Limitations of the study

More information regarding the geographical location of where respondents carried out their dental foundation training would have been useful. In total, 33 respondents claimed patient finances to be very important when deciding upon restorative materials, 31 respondents stated it was somewhat important, and 13 agreed it was not important at all. Many DFTs work in NHS practices that serve areas of deprivation, so it would have been useful to find out whether they are placing more amalgams than those training in more affluent areas, and whether they have a different approach based on patient affordability when deciding upon restorative materials.

Future research

The findings of the current study raise concerns over the preparedness of dental undergraduates in placement of dental amalgams post qualification. However, we only explored this from the perspective of DFTs. Future research needs to explore views of foundation trainers and dental school educators. Our previous qualitative study in this area6 showed that dental school educators reported a reduction in amalgam teaching, which is confirmed by our current findings.

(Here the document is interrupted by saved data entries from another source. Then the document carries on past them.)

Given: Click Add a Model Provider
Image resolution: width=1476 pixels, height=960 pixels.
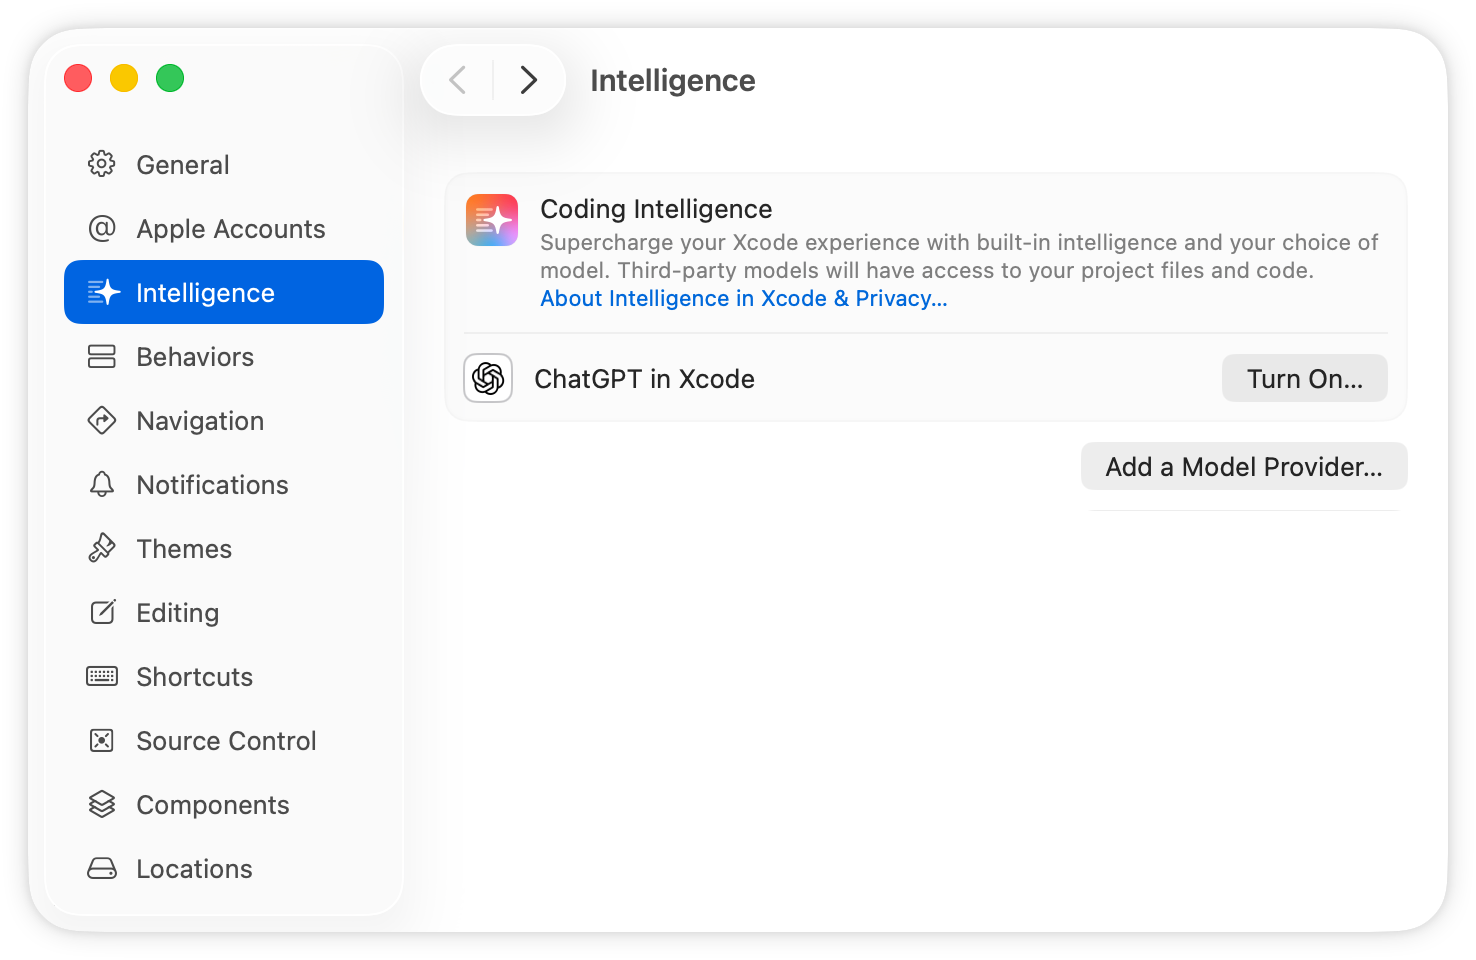Looking at the screenshot, I should coord(1243,466).
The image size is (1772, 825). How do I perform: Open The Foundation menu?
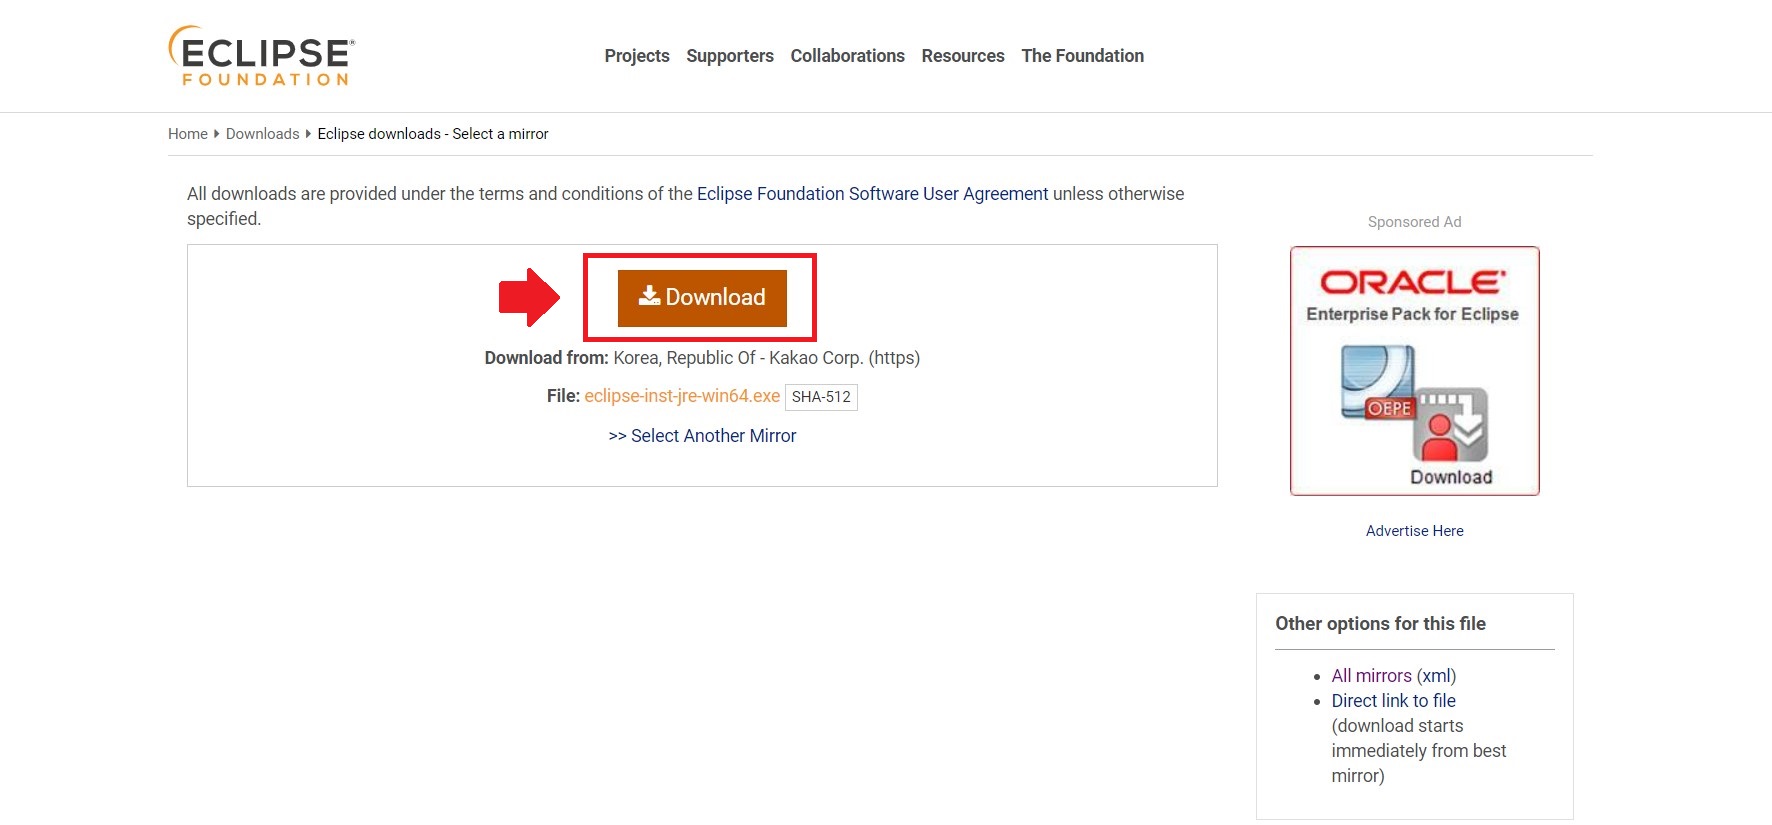coord(1082,56)
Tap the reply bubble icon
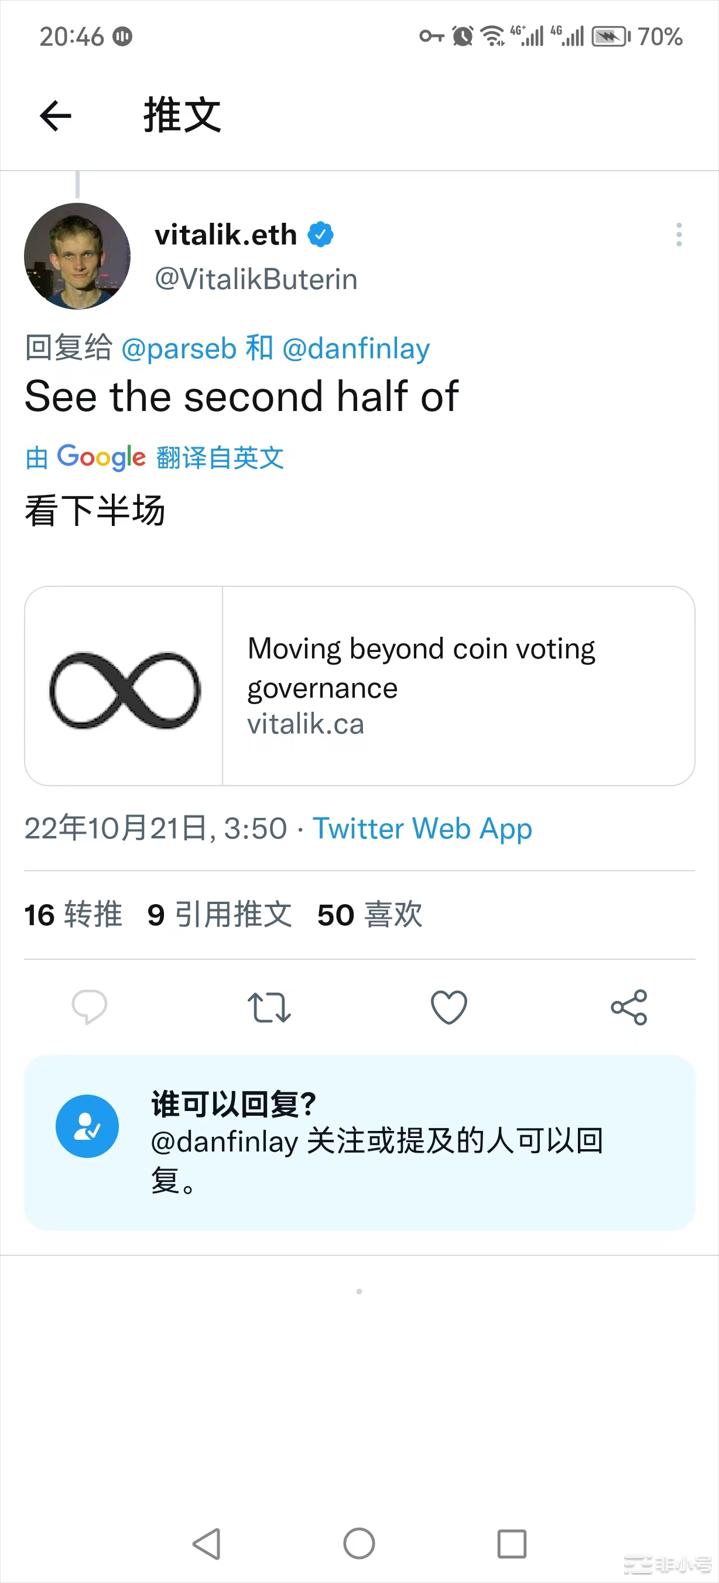 (90, 1008)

Anecdotal evidence suggests that foundation trainers are having to train DFTs on amalgam use. Further qualitative research involving foundation trainers, dental educators and DFTs is needed to explore the extent of this lack of preparedness and its implications on patients and clinical staff who support DFTs in practice.

Conclusion

Our findings suggest that dental schools need to be aware that amalgams are used more frequently by graduates than perhaps anticipated and that they perceive themselves to be under-prepared in the use and placement of amalgam restorations. The clinical and educational impact of this understanding is that undergraduate dental curricula should take steps to improve the knowledge and practical skills of dental students in placing amalgams to better prepare them for real-word practice and ensure safe practice.